Crossing The Line With Joe West

Joe West really has really put people in a tizzy.

Then again, as an umpire, West is used to taking some heat.



It all started with some comments West made to the Bergen (N.J.) Record. The comments were made in response to questions about umpire Angel Hernandez, a member of West's crew, who refused to grant  timeout on at least three occasions in the Yankees' 6-4 victory on Tuesday.

"They're the two clubs that don't try to pick up the pace," West said. "They're two of the best teams in baseball. Why are they playing the slowest?
"It's pathetic and embarrassing. They take too long to play.
"The commissioner of baseball says he wants the pace picked up We try. And [Tuesday night's game] still almost went four hours.
"All of baseball looks to these two clubs to pick up the pace. Angel did everything he could. The players aren't working with us.
"This is embarrassing, a disgrace to baseball."

OK. Let's be fair here. Some of what West said is accurate and fair, but he also crosses a very big line in called the Yankees and Red Sox pathetic, embarrassing and a disgrace.

Yankees-Red Sox games do take too long. Sunday's took three hours, 46 minutes, Tuesday's 3:48 and Wednesday's 10-inning game 3:21. Now I love baseball, but that is far too long. The only saving grace is that most Yankees-Sox games are good games -- dramatic and riveting.

And yes, the umpires are responsible for picking up the pace of the game. Angel Hernandez was under no obligation to grant timeouts in those spots and there was nothing wrong with what he did. In general -- not just Yankees-Sox games -- there is too much stepping out of the batter's box and many pitchers take too long between pitches.

And yes, the style of ball the Yankees and Red Sox play lends itself to longer games.

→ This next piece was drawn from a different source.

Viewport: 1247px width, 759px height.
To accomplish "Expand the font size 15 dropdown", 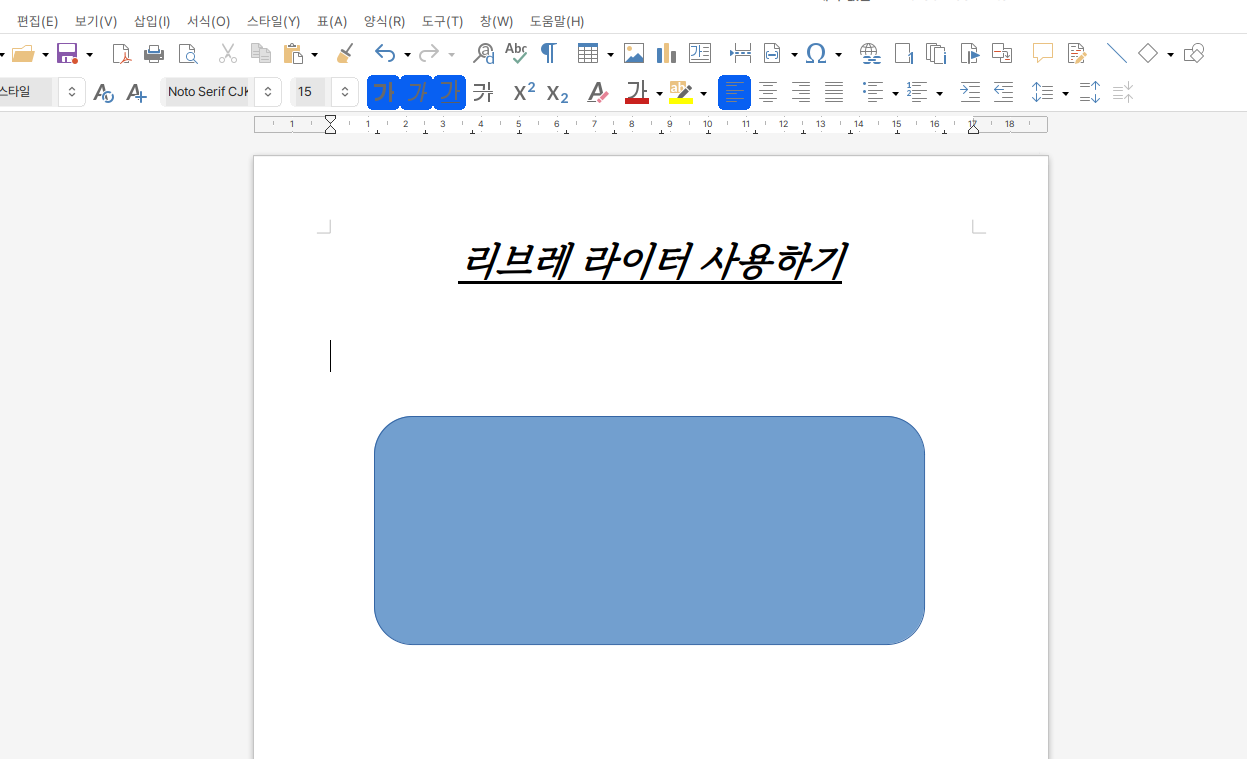I will [344, 93].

Both lineups love to work the pitchers and the pitchers know they will pay for any mistake, so the tend to be too fine at times.

All of that is fair. All of that is accurate, though it should be noted that despite these long games, the two teams do generate baseball's best TV ratings.

Associated Press
West had every right to defend Hernandez and the tactics used to speed things up. That part is fine.

The problem lies in the way West characterizes and attacks the teams. It's out of line.

The Yankees' and Red Sox's first obligation is to win -- for the owners who have invested millions to win championships, and the fans who have supported them so well.

It is not to the commissioner's office. It is not to the whims and desires of Bud Selig and Bob Watson. And it certainly is not to the umpires.

No one on either team defied the umpires. No one broke any rules. They played the game and abided by the umps rulings, even the incorrect ones. Angel Hernandez didn't call time and pitches that were delivered did count. Again, Hernandez did nothing wrong, and just as importantly, no one on the Yankees or Red Sox have made even so much as a peep about Hernandez's refusals.

Another problem is that players, managers and teams are not allowed to criticize the umpires, lest they face a hefty fine. And as we have seen in last year's playoffs, the umpires are far from perfect. At the very least, the umpires should be held to the same standards when it comes to discussing players, managers and team. West should be facing a fine.

But the big problem, and the most important problem is that while the speed of the game is the umpires' responsibility, it is far from the most important issue facing our games' arbiters.

If umpires want to improve the game, they need to start by getting the calls right. The playoffs last season were an embarrassment. There were far too many blown calls, and yes, that damages the integrity of the game far, far more than the length of Yankees-Red Sox games.

And yes, Angel Hernandez -- the very same Angel Hernandez who refused to grant time -- made some of the most egregious calls.

I'd rather see games go closer to 3:30 in length with the umpires conferring and checking instant replay to get the calls right than see a 2:45 game in which the umps blew calls and possibly altered the outcome.

So Joe West, go ahead, discuss the need speed up the game. Talk about ways to do it. But until you and your colleagues become much more accurate and get more calls right, stay away from calling the World Champion Yankees, the archrival Red Sox -- and any other team for that matter embarrassing -- pathetic and and disgrace.

The blown calls you and your colleagues have made have been far more embarrassing, pathetic, disgraceful and damaging to the game.